In embodiments, the inversion agent is added to a latex in an
amount sufficient to facilitate the inversion of a w/o latex. The
amount is not so high that it causes the emulsion to break or
otherwise be unstable. In embodiments, the inversion agent is added
to a latex in an amount less than amounts of known inversion
agents. For example, the presently disclosed inversion agent may be
added in an amount of from about 0.1 wt % to 5.0 wt % based on the
total weight of the w/o latex. In contrast, and as disclosed in US
2014/0051620, glycerol is preferably added in an amount of from
about 5 to about 20% by weight.
In embodiments, in order to facilitate inversion of a w/o latex,
the inversion agent is added to a latex at about 0.1 wt % to 20.0
wt % based on the total weight of the w/o latex, or about 0.1 wt %
to 15.0 wt %, or about 0.1 wt % to 10.0 wt %, or about 0.1 wt % to
7.5 wt %, or about 0.1 wt % to 5.0 wt %, or about 0.5 wt % to 4.5
wt %, or about 1.0 wt % to 4.0 wt %, or about 1.5 wt % to 3.5 wt %,
or about 2.0 wt % to 3.0 wt %, or about 0.1 wt % to 4.5 wt %, or
about 0.1 wt % to 4.0 wt %, or about 0.1 wt % to 3.5 wt %, or about
0.1 wt % to 3.0 wt %, or about 0.5 wt % to 5.0 wt %, or about 1.0
wt % to 5.0 wt %, or about 1.5 wt % to 5.0 wt %, or about 2.0 wt %
to 5.0 wt %, based on the total weight of the w/o latex.
The inversion agent is added to a latex at an inversion
surfactant:inversion agent wt:wt ratio of about 10:1, or about
7.5:1, or about 5:1, or about 2.5:1, or about 2:1, or about 1.75:1,
or about 1.5:1, or about 1.25:1, or about 1:1, or about 1:10, or
about 1:7.5, or about 1:5, or about 1:2.5, or about 1:2, or about
1:1.75, or about 1:1.5, or about 1:1.25.
The inversion surfactant and inversion agent are added to a latex
in a combined amount ([inversion surfactant+inversion agent]) of
about 0.1 wt % to 20.0 wt % based on the total weight of the w/o
latex, or about 0.5 wt % to 18.0 wt %, or about 1.0 wt % to 16.0 wt
%, or about 1.5 wt % to 14.0 wt %, or about 2.0 wt % to 12.0 wt %,
or about 2.5 wt % to 10.0 wt %, or about 3.0 wt % to 8.0 wt %, or
about 3.5 wt % to 7.5 wt %, or about 4.0 wt % to 7.0 wt %, or about
4.5 wt % to 6.5 wt %, or about 0.1 wt % to 18.0 wt %, or about 0.1
wt % to 16.0 wt %, or about 0.1 wt % to 14.0 wt %, or about 0.1 wt
% to 12.0 wt %, or about 0.1 wt % to 10.0 wt %, or about 0.1 wt %
to 8.0 wt %, or about 0.1 wt % to 7.5 wt %, or about 0.1 wt % to
7.0 wt %, or about 0.1 wt % to 6.5 wt %, or about 0.5 wt % to 20.0
wt %, or about 1.0 wt % to 20.0 wt %, or about 1.5 wt % to 20.0 wt
%, or about 2.0 wt % to 20.0 wt %, or about 2.5 wt % to 20.0 wt %,
or about 3.0 wt % to 20.0 wt %, or about 3.5 wt % to 20.0 wt %, or
about 4.0 wt % to 20.0 wt %, or about 4.5 wt % to 20.0 wt %, or
about 5.0 wt % to 20.0 wt %, or about 5.5 wt % to 20.0 wt %, or
about 6.0 wt % to 20.0 wt %, or about 6.5 wt % to 20.0 wt %, or
about 7.0 wt % to 20.0 wt %, or about 7.5 wt % to 20.0 wt %, or
about 8.0 wt % to 20.0 wt %, based on the total weight of the w/o
latex.

************

_SET TASK 1_:
Reproduce the part of the inversion agent passage from "The inversion agent is added to a latex at an" up to and including "or about 1:1.25.".
_SET TASK 2_:
Answer these questions about the inversion agent passage:
(a) According to US 2014/0051620, glycerol is preferably added in what amount?
(b) What is the first inversion surfactant:inversion agent wt:wt ratio listed?
(c) What is the first range given for the combined amount of inversion surfactant and inversion agent?

_SOURCE MATERIAL_:

************

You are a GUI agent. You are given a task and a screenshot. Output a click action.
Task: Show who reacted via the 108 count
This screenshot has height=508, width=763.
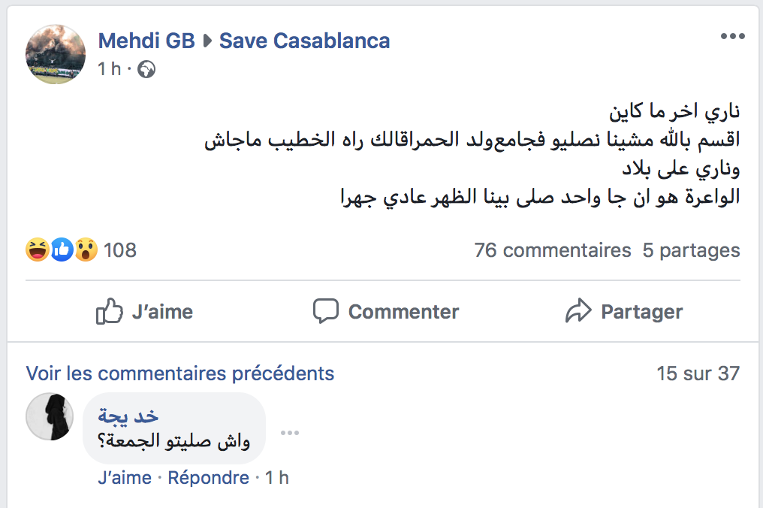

************

_OUTPUT 1_:
The inversion agent is added to a latex at an inversion
surfactant:inversion agent wt:wt ratio of about 10:1, or about
7.5:1, or about 5:1, or about 2.5:1, or about 2:1, or about 1.75:1,
or about 1.5:1, or about 1.25:1, or about 1:1, or about 1:10, or
about 1:7.5, or about 1:5, or about 1:2.5, or about 1:2, or about
1:1.75, or about 1:1.5, or about 1:1.25.

_OUTPUT 2_:
(a) From about 5 to about 20% by weight.
(b) About 10:1.
(c) About 0.1 wt % to 20.0 wt %, based on the total weight of the w/o latex.